*EXCERPT PROVIDED*
Are You Crazy? The Fall Will Probably Kill Ya

 

Remember the quote above from the film Butch Cassidy and the Sundance Kid?  

The Kid was afraid to jump off a cliff because he couldn't swim.  But, even though he jumped and the fall didn't kill him, statistically, Butch was correct.

According to the CDC:

Falls are the leading cause of fatal injuries among older adults.

About twelve years ago, I was diagnosed with Meniere's Disease. It's a miserable illness and all I wanted to do was lie on the couch.  But, I knew that wasn't the answer.  I tried several balancing classes recommended by my medical team, but they didn't work for me.  

Then Betsy, the parish nurse at my church, recommended a class led by a woman named Claudia.  It was different.  She had the same philosophy I did.  It sounds counterintuitive but, for most of us oldies, it's truly a "use it or lose it" situation.

Falls are the leading cause of fatal injuries among older adults.

For most of us, sitting on the couch is not the answer. Claudia was all about staying strong and exercising, no matter how bad we felt.  She had great tips, like reminding us that it's more dangerous to walk downstairs than upstairs because we tend to fall forward.  

There was an old lady in a wheelchair the class.  Her daughter would wheel her in and return later to pick her up.  After a couple of sessions, Claudia had this woman standing for most of our activities. 

On the third day she was sitting in a regular folding chair when her daughter arrived.  The daughter was obviously upset to see her mom not in her wheelchair and was trying to pick her up.

From across the room, Claudia called to the daughter, "Leave her alone.  She can transfer to the wheelchair by herself."

And she did. 

Falls are the leading cause of fatal injuries among older adults. 

Falls happen everywhere, including hospitals.  Especially hospitals!

The best remedy is not to stay in bed.  It's to, as best we can, move!  Of course we need to be careful, but we need to move.  Every day.  If you're afraid and don't feel well and your loved ones want you to sit or lie down 24-7, just remember this:

The Barcalounger will probably kill ya!

*WHAT THE TASK REQUIRES*
Outside the film title, list every person the falls essay refers to by a name or nickname. The material that follows is not needed here.

*DATA SHOWN*
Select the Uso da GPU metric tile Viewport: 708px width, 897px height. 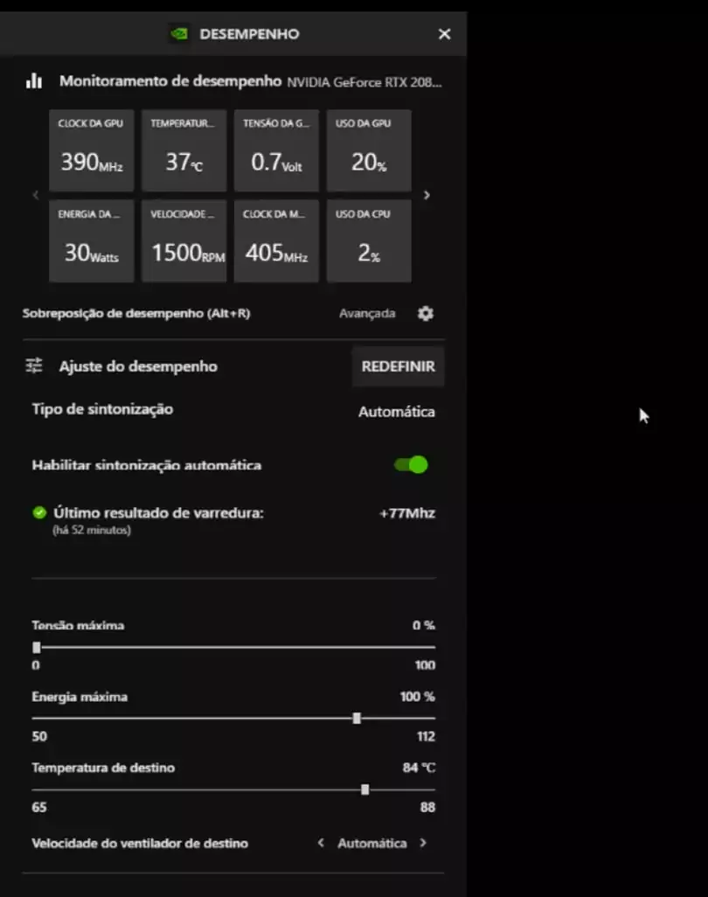point(369,150)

*EXERCISE RESPONSE*
Butch, the Kid, Betsy, Claudia